*Task:*
Please reproduce, character for character, the stretch of the material from the line that contains "Open the chat support bubble" through the line that contains "point(19,386)", with both of those lines included.

*Dataset records:*
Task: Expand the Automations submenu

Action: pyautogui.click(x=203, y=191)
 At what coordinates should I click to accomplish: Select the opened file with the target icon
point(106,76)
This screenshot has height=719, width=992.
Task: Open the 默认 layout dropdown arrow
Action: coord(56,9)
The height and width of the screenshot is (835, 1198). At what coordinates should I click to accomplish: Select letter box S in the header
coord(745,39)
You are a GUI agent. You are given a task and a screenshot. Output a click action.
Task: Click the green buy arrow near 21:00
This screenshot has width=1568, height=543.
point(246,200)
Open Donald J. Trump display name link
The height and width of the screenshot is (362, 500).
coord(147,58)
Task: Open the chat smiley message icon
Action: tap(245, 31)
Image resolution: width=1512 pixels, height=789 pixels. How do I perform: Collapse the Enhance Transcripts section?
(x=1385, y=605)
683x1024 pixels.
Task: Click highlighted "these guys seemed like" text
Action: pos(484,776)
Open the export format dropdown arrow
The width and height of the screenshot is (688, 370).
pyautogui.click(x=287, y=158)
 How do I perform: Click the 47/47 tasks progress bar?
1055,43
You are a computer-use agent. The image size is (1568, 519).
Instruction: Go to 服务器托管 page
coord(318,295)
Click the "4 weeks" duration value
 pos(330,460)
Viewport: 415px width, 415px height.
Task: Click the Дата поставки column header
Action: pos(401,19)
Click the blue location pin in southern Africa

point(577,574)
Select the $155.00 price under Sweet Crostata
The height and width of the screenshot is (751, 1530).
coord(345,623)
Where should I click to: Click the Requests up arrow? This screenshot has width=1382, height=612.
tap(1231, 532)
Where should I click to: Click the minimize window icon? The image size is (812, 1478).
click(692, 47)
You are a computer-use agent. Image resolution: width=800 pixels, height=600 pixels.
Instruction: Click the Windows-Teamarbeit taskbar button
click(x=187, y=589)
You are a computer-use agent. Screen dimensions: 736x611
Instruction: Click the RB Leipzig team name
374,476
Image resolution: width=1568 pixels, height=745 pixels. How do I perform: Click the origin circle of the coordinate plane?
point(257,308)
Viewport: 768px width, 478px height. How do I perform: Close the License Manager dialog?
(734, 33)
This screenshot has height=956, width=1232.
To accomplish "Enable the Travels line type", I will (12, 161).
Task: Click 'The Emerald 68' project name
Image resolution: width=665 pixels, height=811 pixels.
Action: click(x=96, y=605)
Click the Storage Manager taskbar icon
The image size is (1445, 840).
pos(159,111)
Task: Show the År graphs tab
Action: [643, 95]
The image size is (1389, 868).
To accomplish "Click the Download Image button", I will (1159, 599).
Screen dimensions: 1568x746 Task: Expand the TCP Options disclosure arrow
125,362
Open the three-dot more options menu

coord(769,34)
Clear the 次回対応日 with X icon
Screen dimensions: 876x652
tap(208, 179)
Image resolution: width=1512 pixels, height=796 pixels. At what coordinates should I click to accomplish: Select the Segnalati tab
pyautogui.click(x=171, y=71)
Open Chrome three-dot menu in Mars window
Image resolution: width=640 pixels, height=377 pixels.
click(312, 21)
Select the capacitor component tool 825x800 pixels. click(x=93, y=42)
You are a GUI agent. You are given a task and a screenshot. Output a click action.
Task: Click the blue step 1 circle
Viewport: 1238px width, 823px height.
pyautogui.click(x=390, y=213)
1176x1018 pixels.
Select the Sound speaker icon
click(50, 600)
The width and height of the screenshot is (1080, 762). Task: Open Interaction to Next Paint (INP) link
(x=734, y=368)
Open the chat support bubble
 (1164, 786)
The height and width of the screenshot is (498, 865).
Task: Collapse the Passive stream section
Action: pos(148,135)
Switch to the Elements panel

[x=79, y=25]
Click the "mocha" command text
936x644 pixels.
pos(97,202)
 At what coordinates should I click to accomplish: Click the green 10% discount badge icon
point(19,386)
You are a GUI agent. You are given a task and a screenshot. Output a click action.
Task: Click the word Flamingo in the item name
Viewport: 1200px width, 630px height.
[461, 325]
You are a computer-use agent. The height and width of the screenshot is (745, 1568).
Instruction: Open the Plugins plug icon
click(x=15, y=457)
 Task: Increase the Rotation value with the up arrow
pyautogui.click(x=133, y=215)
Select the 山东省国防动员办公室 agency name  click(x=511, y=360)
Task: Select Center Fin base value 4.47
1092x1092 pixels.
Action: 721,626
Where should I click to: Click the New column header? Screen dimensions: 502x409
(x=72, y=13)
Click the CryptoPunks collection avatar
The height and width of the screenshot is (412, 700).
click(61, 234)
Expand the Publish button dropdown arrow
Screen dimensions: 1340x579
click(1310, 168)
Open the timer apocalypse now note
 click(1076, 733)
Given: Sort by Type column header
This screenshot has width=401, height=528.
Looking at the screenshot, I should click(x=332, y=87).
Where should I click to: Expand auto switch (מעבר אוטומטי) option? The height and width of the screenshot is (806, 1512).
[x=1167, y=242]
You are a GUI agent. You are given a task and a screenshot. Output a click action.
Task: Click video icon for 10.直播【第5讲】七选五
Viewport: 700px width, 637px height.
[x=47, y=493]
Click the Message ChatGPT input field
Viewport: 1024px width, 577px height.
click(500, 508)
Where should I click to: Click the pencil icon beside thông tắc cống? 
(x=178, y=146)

*Solution:*
Open the chat support bubble
 (1164, 786)
The height and width of the screenshot is (498, 865).
Task: Collapse the Passive stream section
Action: pos(148,135)
Switch to the Elements panel

[x=79, y=25]
Click the "mocha" command text
936x644 pixels.
pos(97,202)
 At what coordinates should I click to accomplish: Click the green 10% discount badge icon
point(19,386)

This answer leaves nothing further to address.